On the one hand, I suppose it’s just a manifestation of the mindset that if it’s not broken, there’s no need to fix it. If calculating villainy and breaking the fourth wall worked for Shakespeare, why change it for House of Cards? If Sherlock Holmes was such a successful character in its day, why reinvent the wheel for a character like Gregory House of House, M.D.? In fact, why not go all the way back to ancient Athens to a play called The Birds by Aristophanes, for the origin of Cloud Cuckoo Land, to be repurposed for use in The Lego Movie?
The world of art is subject to influence all the time. Throughout literature, film, music, and a whole host of other art forms, one can trace the influence of past artists on subsequent generations of work. It seems there’s no end to the inspiration one can find in one’s artistic idols. To emulate the styles and ideas that stem from their work is to be expected. And there is a boatload of artistic movements out there from which to find an artist or art form that resonates with one’s personal tastes. Not to mention that different artistic disciplines influence each other, or can be combined as in film with music, acting, and writing, for example, to create a medium of its own.
But even with all that variation, all the laudable achievements of artists of generations past, there’s a lot of commonality between works of past and present. Yes, it’s fantastic that people can read Hamlet 400 years after it was written, and still get so much out of it. The same cannot be said for the vast majority of what mainstream audiences consume today. Even so, one could see how the question of whether there are any new, groundbreaking ideas out there might seem like a pressing concern. I mean, machines are going to take over the world at some point anyway, why don’t we just let them take the composites of all the artwork out there and reproduce it? Or better yet, have artificial intelligence supplant people entirely, and have them be the artistic forces in society? Forget about It, this vision is the true horror story of the modern era. I would see no value in having a machine produce art over humans, as there must be something about the human experience that still resonates with us more than whatever algorithms and metal parts could come up with.
But every so often, one can find a show or movie that they’ve never seen anything like.
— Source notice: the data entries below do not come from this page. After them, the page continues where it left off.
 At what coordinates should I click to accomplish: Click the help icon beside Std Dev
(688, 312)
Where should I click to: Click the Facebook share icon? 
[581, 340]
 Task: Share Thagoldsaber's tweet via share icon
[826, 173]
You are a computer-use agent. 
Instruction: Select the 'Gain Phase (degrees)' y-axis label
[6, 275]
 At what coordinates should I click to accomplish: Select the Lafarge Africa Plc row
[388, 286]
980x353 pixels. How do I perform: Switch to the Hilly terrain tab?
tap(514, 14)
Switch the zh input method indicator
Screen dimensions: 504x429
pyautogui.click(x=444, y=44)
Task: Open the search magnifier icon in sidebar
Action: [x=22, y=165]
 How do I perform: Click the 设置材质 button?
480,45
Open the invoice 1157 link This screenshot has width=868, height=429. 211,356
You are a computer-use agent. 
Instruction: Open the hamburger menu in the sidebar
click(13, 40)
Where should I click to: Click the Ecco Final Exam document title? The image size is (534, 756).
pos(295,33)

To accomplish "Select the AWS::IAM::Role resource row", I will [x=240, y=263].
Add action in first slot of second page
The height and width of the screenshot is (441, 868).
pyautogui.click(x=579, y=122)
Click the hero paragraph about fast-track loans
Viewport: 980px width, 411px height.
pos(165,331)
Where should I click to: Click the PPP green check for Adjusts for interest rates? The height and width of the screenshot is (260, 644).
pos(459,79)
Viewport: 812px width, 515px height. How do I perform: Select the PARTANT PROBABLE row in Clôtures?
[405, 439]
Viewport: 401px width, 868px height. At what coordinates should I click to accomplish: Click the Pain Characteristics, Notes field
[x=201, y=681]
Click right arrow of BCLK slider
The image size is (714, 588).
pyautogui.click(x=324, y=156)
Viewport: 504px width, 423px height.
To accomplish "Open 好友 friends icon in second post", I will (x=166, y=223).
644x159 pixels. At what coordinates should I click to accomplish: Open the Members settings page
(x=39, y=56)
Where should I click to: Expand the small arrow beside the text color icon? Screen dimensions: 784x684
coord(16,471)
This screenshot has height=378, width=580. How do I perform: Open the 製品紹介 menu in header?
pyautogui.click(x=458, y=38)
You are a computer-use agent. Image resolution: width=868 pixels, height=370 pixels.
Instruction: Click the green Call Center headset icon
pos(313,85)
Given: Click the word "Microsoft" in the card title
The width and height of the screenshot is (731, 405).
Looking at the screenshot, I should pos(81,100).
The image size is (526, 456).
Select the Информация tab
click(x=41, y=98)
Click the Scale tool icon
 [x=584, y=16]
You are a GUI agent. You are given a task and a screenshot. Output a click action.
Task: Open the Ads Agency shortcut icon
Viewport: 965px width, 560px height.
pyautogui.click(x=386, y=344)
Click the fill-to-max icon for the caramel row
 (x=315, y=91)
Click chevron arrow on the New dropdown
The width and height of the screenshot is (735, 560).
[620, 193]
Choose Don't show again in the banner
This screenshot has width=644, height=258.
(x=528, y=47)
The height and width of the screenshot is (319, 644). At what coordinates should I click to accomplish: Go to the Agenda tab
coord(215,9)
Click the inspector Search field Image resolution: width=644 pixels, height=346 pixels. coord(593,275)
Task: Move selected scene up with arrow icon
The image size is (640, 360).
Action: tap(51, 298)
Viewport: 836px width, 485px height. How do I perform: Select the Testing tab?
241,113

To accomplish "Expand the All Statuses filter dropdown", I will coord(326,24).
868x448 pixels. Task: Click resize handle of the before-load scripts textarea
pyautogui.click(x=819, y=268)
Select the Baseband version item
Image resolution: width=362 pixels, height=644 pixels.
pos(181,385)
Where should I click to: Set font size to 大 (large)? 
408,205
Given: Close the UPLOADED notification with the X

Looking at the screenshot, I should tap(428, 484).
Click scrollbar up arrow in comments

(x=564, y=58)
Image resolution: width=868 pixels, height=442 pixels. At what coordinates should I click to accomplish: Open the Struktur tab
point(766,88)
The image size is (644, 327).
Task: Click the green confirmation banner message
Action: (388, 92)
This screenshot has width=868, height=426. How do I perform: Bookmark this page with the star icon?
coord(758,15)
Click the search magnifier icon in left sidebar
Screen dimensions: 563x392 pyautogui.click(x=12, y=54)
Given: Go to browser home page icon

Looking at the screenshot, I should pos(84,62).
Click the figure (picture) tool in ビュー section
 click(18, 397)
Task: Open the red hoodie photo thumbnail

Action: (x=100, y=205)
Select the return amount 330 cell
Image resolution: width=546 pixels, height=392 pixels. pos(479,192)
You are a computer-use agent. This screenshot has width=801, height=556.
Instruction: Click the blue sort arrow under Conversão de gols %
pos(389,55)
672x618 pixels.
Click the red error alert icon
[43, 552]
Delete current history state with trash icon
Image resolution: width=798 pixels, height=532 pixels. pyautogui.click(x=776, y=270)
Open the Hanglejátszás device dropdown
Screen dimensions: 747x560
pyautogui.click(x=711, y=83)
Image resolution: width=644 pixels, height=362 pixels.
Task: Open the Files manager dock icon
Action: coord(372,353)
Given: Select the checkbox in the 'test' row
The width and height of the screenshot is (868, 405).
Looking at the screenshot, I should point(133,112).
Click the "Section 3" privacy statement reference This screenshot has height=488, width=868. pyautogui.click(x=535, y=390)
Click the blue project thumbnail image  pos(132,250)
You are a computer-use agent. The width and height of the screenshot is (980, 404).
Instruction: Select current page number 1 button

Something that moves past stock characters, tired tropes, and easily-digestible formats into territory that tells you that you’re not in Kansas anymore. Now, I hate to prattle on about the glorious confusion that is Twin Peaks: The Return, but I can’t seem to let this show go. And why would I want to? The show confronts viewers with bizarre, grotesque, or otherwise startling material, and avoids any semblance of closure like the plague. It demands to be mulled over, never forgotten, and succeeds in its attempts to draw out emotions and thoughts in its viewers that would normally go unexpressed. And it doesn’t rely on white bread tactics as filler for network television.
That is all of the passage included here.